The virus’ shape-shifting ways have ratcheted up the need for a more resilient treatment. The BQ.1 and BQ.1.1 subvariants, which account for nearly two-thirds of the coronavirus specimens now circulating in the U.S., are resistant to all monoclonal antibody treatments currently available. In earlier stages of the pandemic, those medications were vital to unvaccinated patients and to immunocompromised patients who do not produce enough antibodies in response to vaccinations to protect them from serious illness.
Cancer researchers have been most active in developing decoy therapies, said Dr. Timothy J. Cardozo, a professor of biochemistry and molecular pharmacology at NYU’s Grossman School of Medicine. Their aim has been to trick cancer-promoting growth molecules to bind with decoys, thereby blocking the signals that fuel uncontrolled growth of malignant cells.
That research has produced a host of useful drugs, mostly to tamp down inflammation in autoimmune diseases, Cardozo said.

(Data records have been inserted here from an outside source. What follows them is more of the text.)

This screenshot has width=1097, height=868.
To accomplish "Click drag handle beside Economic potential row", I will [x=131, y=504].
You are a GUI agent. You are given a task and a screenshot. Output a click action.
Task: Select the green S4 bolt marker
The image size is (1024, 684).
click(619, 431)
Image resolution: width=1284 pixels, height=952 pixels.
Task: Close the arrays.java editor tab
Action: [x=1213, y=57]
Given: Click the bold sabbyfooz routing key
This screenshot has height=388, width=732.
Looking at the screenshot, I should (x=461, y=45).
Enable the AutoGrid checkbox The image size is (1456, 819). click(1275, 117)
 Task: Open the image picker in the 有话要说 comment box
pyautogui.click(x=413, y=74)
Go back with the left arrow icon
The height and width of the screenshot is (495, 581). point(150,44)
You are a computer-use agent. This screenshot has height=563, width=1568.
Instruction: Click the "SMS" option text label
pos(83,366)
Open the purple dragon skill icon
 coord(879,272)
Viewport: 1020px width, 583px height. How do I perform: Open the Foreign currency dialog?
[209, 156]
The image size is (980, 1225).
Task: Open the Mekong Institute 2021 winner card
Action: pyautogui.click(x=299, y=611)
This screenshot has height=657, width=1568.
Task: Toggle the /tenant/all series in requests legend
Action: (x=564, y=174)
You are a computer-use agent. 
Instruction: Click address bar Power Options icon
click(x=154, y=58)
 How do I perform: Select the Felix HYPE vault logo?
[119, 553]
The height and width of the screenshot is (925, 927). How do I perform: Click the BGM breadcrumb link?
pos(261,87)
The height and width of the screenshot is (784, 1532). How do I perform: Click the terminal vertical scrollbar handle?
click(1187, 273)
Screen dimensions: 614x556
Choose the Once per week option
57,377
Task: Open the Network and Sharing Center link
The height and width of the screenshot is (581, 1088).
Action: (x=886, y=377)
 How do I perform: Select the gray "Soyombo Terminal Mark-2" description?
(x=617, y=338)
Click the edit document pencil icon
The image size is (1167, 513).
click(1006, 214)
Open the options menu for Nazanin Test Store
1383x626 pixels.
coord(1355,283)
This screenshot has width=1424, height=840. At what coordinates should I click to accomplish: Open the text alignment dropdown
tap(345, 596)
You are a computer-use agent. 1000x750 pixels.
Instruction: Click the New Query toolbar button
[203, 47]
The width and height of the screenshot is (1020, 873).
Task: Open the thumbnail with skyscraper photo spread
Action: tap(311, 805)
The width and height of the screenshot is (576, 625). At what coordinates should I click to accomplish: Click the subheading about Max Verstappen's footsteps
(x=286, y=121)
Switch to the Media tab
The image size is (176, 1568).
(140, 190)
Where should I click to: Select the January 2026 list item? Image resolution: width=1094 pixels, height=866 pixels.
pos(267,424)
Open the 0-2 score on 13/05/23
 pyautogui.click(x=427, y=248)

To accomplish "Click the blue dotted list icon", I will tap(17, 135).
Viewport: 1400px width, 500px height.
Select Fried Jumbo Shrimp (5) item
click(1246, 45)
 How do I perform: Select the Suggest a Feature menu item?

He called the use of decoys to block viruses “fairly new” and said the researchers’ focus on the ACE2 receptor makes it a “promising” way to block or limit a runaway infection.
But Cardozo warned that since ACE2 receptors appear in many different tissues and play a variety of signaling roles, researchers will need to proceed with care. The ACE2’s natural function is to modulate blood pressure, and Torchia altered the decoy version precisely so that it wouldn’t influence blood pressure, a common concern with this kind of protein-based drug.
The team is currently working on the preclinical studies that are necessary to begin human trials in 2023, Torchia said.
ACE2 is the target site for many other coronaviruses found in humans and — crucially — nonhuman mammal hosts. If the ACE2 decoy approach works, it could serve as a ready form of treatment against any other coronaviruses that make the jump across species, Torchia said.
“This cross species viral transmission ... may increase over time as changes in climate and land use continue globally,” he said. “We really want to be much more prepared for going forward.”